Leitlinie, Wirkmechanismus, Evidenz: Laser-Therapie bei chronischen Wunden

© Peter Kurz

© Peter Kurz

von Susanne Moser

In der aktuellen S3-Leitlinie zur Lokaltherapie schwerheilender und/oder chronischer Wunden wird sie noch nicht empfohlen: Die Low-Level-Laser-Therapie (LLLT) oder der „Soft-Laser“. Dagegen sehen manche Fachleute vielversprechende Erfolge der photobiomodulierenden Therapien, zum Beispiel beim Diabetischen Fußsyndrom. Was bringt die LLLT wirklich? Dazu ein Blick auf den zugrundeliegenden Wirkmechanismus und auf die Studienlage zum Nutzen der LLLT in der Behandlung chronischer Wunden.


„Wegen unsicherer Evidenzgrundlage wurde keine Empfehlung verabschiedet“ – zu diesem einhelligen Fazit (Konsensstärke 100%) kommen die Verantwortlichen der jüngsten S3-Leitlinie zur Lokaltherapie schwerheilender und/oder chronischer Wunden mit Blick auf die Phototherapie im Allgemeinen und die LLLT im Besonderen. Sie begründen ihre Entscheidung mit der vorliegenden Studienlage, die keine „[…] belastbaren Aussagen zum Nutzen oder Schaden zu speziellen Arten oder Intensitäten der Phototherapie bei Wunden […]“ zulasse.
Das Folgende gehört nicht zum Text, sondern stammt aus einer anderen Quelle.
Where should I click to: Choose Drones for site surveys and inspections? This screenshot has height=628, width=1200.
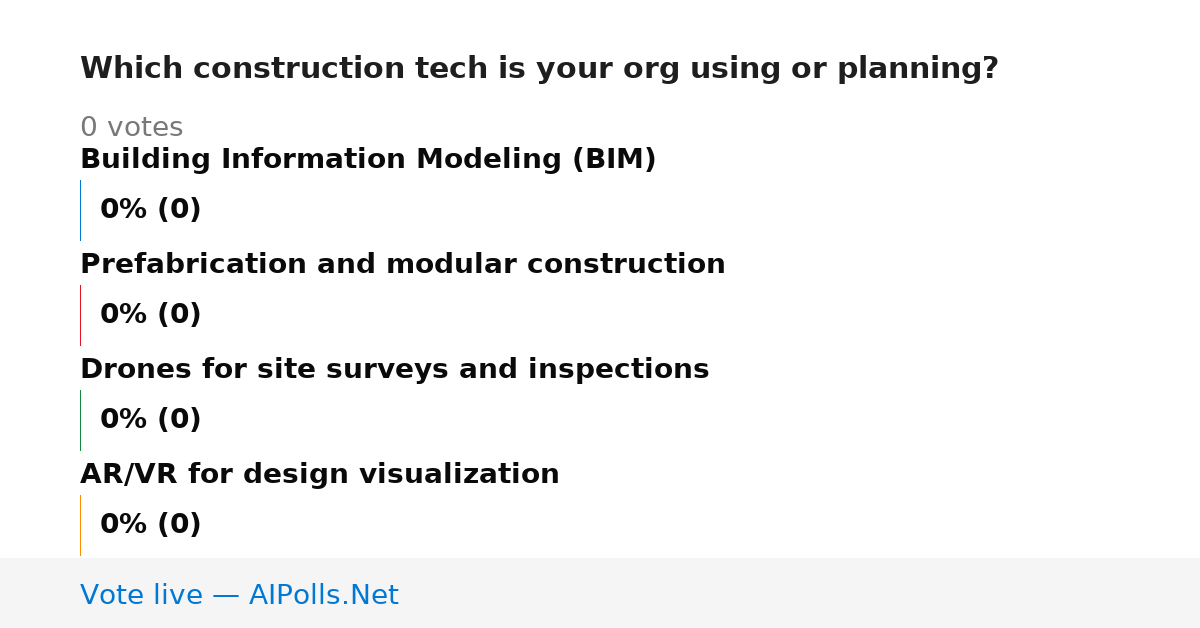click(x=394, y=370)
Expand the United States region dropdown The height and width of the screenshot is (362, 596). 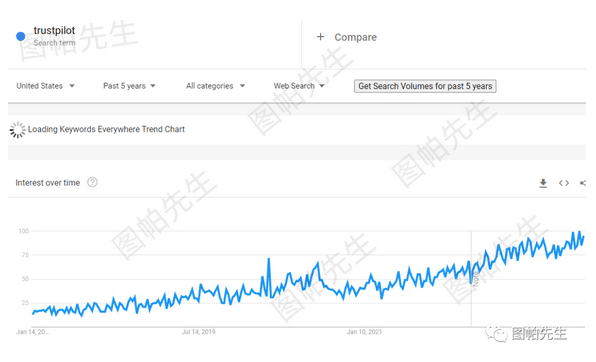coord(45,86)
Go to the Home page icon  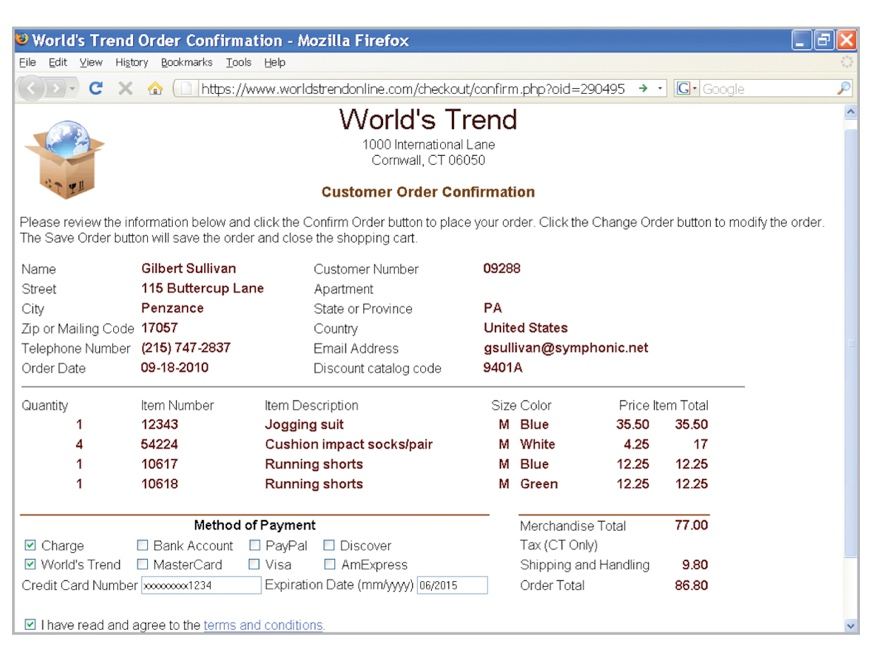[154, 89]
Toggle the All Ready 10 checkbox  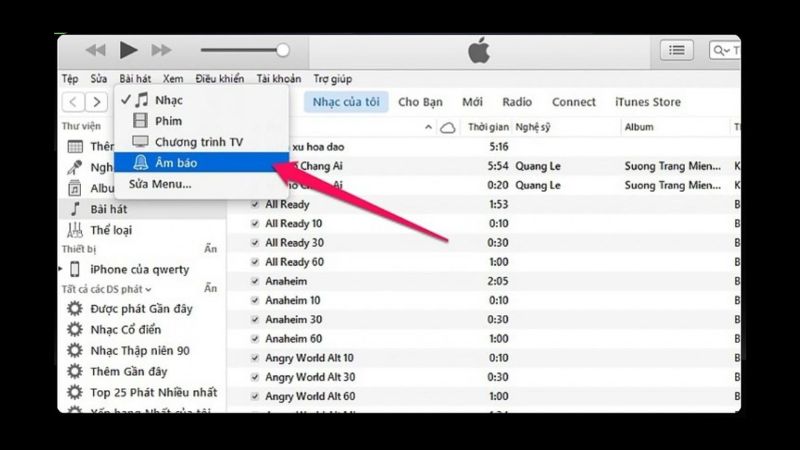(x=256, y=224)
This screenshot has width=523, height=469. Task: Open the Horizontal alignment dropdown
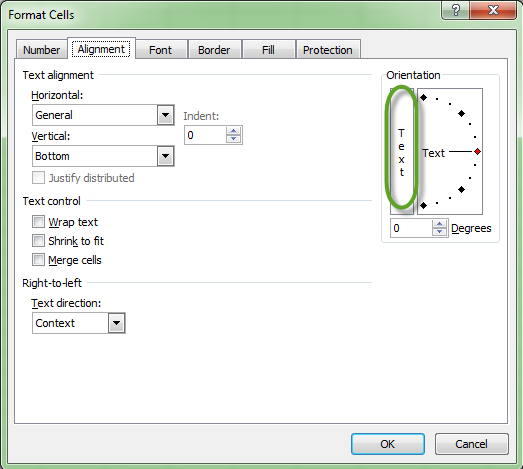pos(165,115)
Den Schwarzen Peter hat also die Studienlage – aus zwei Gründen:

  • Entweder waren in den gefundenen kontrollierten Studien zu wenig Teilnehmende eingeschlossen
  • oder Metaanalysen fassen unterschiedliche Settings – insbesondere hinsichtlich der Bestrahlungseinstellungen und Therapiedauer – zusammen [1].

Photobiostimulation: Hypothesen zum Wirkmechanismus der LLLT

Bevor es um die Kritikpunkte aus der Leitlinie geht, zunächst zur Frage: Wie wirkt eigentlich die LLLT bei Wunden? Der entscheidende Begriff lautet „Photobiostimulation“, deren Mechanismus jedoch noch nicht vollständig geklärt ist. Bei der LLLT wird Gewebe per Laser oder Leuchtdiode (LED) kontinuierlich oder gepulst mit Infrarot- oder Nahinfrarotlicht bestrahlt. Die Energiedichte ist dabei geringer als bei anderen medizinischen Laser-Anwendungen wie beispielsweise der Ablation. Man vermutet, dass bestimmte Moleküle (Chromophoren), vor allem in den Mitochondrien der Zellen, die Lichtenergie absorbieren können. In der Folge kommt es zu verschiedenen Reaktionskaskaden auf molekularer Ebene. Dadurch werden unter anderem Membranrezeptoren, Enzyme und Botenstoffe (darunter Entzündungsmediatoren) sowie die Synthese des zellulären Energieträgers Adenosintriphosphat (ATP) beeinflusst. Außerdem entstehen reaktive Sauerstoffspezies, die wiederum die Herstellung von Proteinen und den Zellzyklus regulieren. Durch diese verschiedenen physiologischen Prozesse wirkt die LLLT unter anderem

  • antiinflammatorisch
  • analgetisch
  • regenerativ (Zellmigration/-proliferation, Angiogenese)


Oder abgekürzt: Man vermutet, dass die LLLT verschiedene Selbstheilungsmechanismen im Körper anregt [2, 3].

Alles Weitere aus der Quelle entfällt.